◆ REQUIRED WORK: Set down the material word for word, starting at its first line and ending with the line that contains "The height and", including that line. Leave out the pictures.

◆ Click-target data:
____

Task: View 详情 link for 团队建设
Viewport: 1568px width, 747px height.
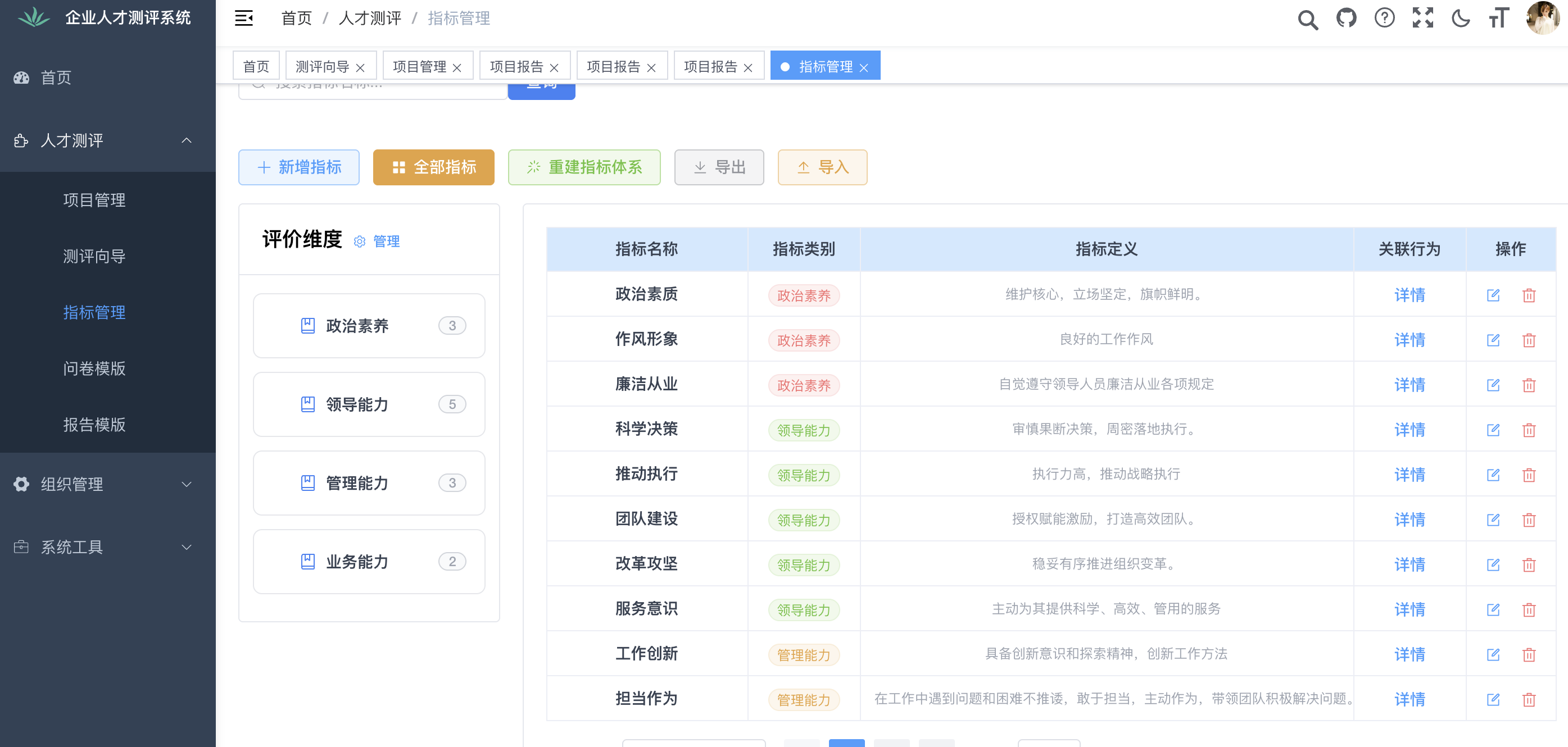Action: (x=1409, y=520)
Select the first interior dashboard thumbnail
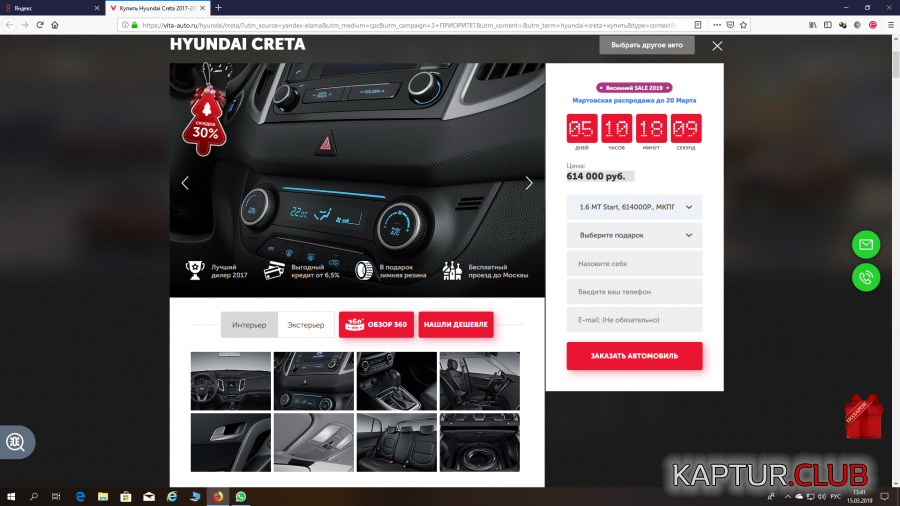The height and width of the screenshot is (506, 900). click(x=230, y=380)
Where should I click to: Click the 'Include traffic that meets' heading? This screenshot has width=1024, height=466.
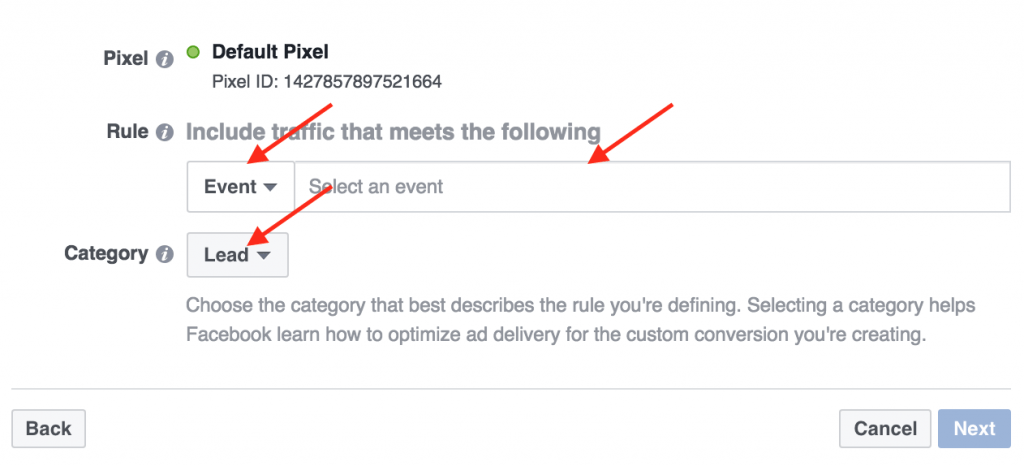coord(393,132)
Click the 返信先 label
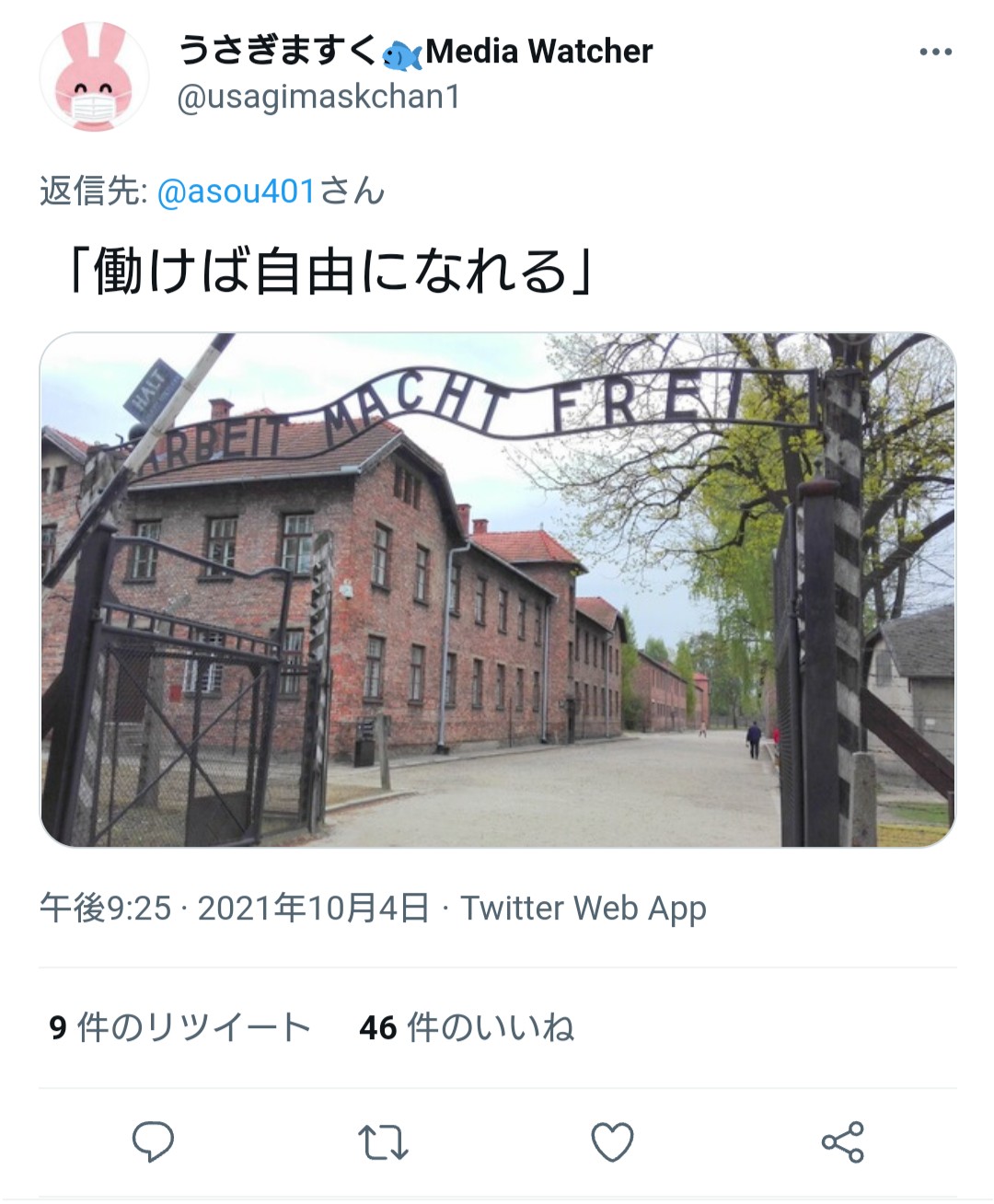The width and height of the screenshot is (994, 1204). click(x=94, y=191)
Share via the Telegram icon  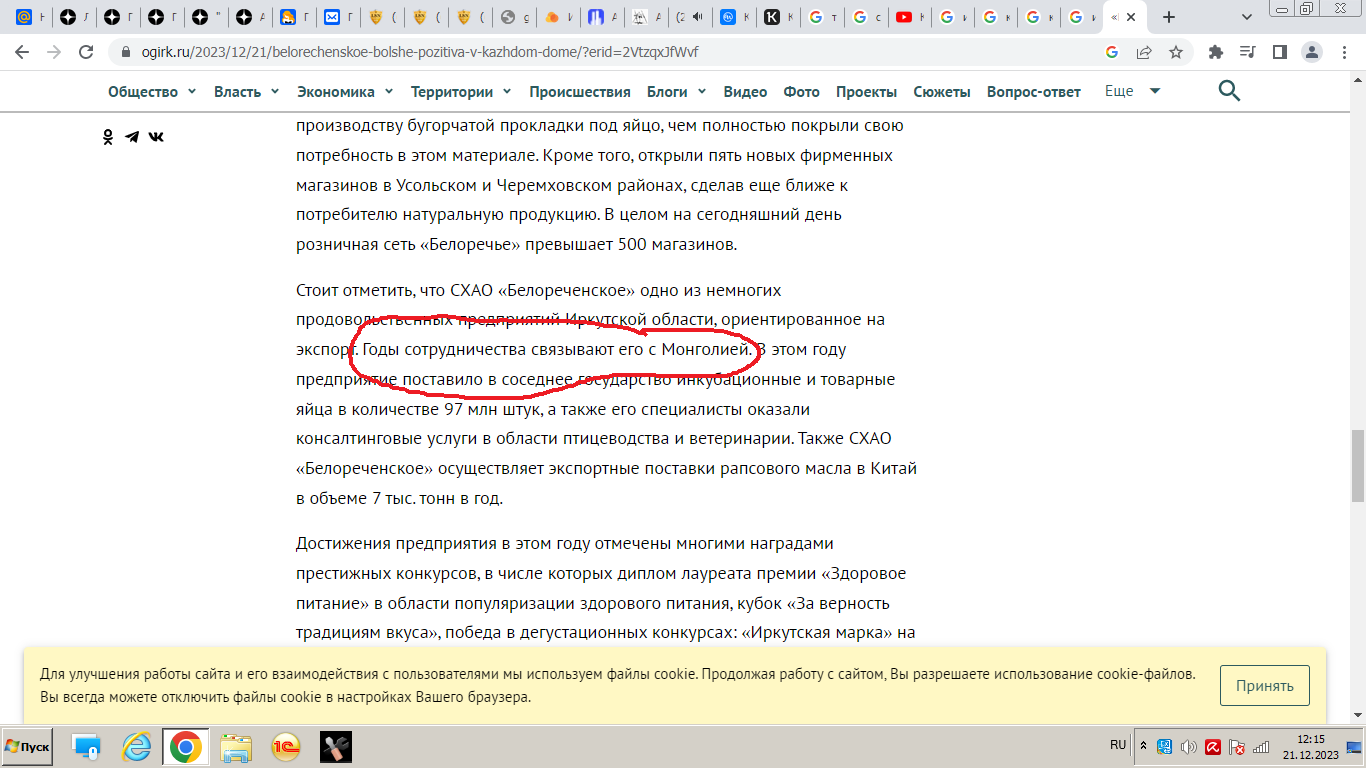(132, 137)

____

◆ EXPECTED ANSWER:
Task: View 详情 link for 团队建设
Viewport: 1568px width, 747px height.
Action: (x=1409, y=520)
Select the first interior dashboard thumbnail
The height and width of the screenshot is (506, 900). click(x=230, y=380)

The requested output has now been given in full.